By Wesley Yiin, PC '16
Project Bright held the third session of its solar training program on Wednesday, March 27, 2013. The focus of this workshop was on calculating solar potential, giving students enrolled in the program to use the knowledge that they gained in past sessions for practical purposes.
Project Bright, created by Madeline Yozwiak TD ’14, who also serves as the club’s president and leads most of the training sessions, is an undergraduate organization dedicated to increasing the presence of solar on campus. The month-long training program, which is in its second year of existence, was developed by the club’s Education team, whose goal is to promote the spread of knowledge about solar energy throughout the university.

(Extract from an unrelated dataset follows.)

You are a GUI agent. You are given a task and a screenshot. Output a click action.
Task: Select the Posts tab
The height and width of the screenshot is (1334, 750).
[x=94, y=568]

Each of the program’s four hour-long sessions, which included this week’s workshop, had different topics for students of different backgrounds and interests. For instance, the first session (“Solar 101”) presented an overview of solar, while the second (“Solar 202,” with recently named Gates Scholar Rachel Kurchin, PC ’13, as a “guest presenter”) focused more on hard science and technology. The latter two workshops focus more on practical applications and the economic and social ramifications of solar technology. The final session will take place on this Wednesday, April 3rd, in LC 211 and will teach participants how to calculate system costs. Anyone may attend.
“Last year, we hired an instructor, but we decided to develop our own program this year to better meet the needs of college students,” commented Madeline on the ideas behind this year’s training. “We tried to focus on practical questions and skills that participants could use. How many panels could fit on a roof? How big is a megawatt? What is the payback period of a solar installation?”
The program began with approximately seventy registrants. Registered students were not required to attend all sessions, but they were encouraged to go to any that interested them. One student, Joshua El-Bey, BF ’16, spoke positively about the program. “It gave me a more concrete feel of how the technology works, the state of the market, and what that means for possibly installing solar panels here at Yale.”
To supplement the four sessions, the Education team plans to bring in three distinguished speakers, including Bryan Garcia (April 4), President and CEO of the Clean Energy Finance and Investment Authority; Bob Freling (April 11), Executive Director of the Solar Electric Light Fund; and Paul Lyons (April 20), CEO and founder of Zapotec Energy. The first and last speakers will be giving lectures open to all who are interested, while Mr. Freling will be giving a more intimate and informal Master’s Tea at Saybrook College in addition to a lecture.
Other than Education, Project Bright has two other initiatives: Research and Installations, with the latter group working on building a system for Kline Geology Lab.